- Materials provided -

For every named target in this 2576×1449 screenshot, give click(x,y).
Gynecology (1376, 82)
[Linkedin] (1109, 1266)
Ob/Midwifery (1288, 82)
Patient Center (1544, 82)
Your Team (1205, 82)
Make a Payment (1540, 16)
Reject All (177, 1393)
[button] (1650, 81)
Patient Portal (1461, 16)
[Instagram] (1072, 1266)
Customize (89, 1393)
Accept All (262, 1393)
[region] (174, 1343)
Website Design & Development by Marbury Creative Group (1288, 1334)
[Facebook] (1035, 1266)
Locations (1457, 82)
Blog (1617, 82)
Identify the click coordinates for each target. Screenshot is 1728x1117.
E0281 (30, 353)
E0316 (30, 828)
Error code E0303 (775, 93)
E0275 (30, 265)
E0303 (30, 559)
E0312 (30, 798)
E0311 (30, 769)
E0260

- Activity -
Transcribe, exactly as written, all lines of the entries above from the first to the one containing "[region] (174, 1343)", and no more.

- Result -
For every named target in this 2576×1449 screenshot, give click(x,y).
Gynecology (1376, 82)
[Linkedin] (1109, 1266)
Ob/Midwifery (1288, 82)
Patient Center (1544, 82)
Your Team (1205, 82)
Make a Payment (1540, 16)
Reject All (177, 1393)
[button] (1650, 81)
Patient Portal (1461, 16)
[Instagram] (1072, 1266)
Customize (89, 1393)
Accept All (262, 1393)
[region] (174, 1343)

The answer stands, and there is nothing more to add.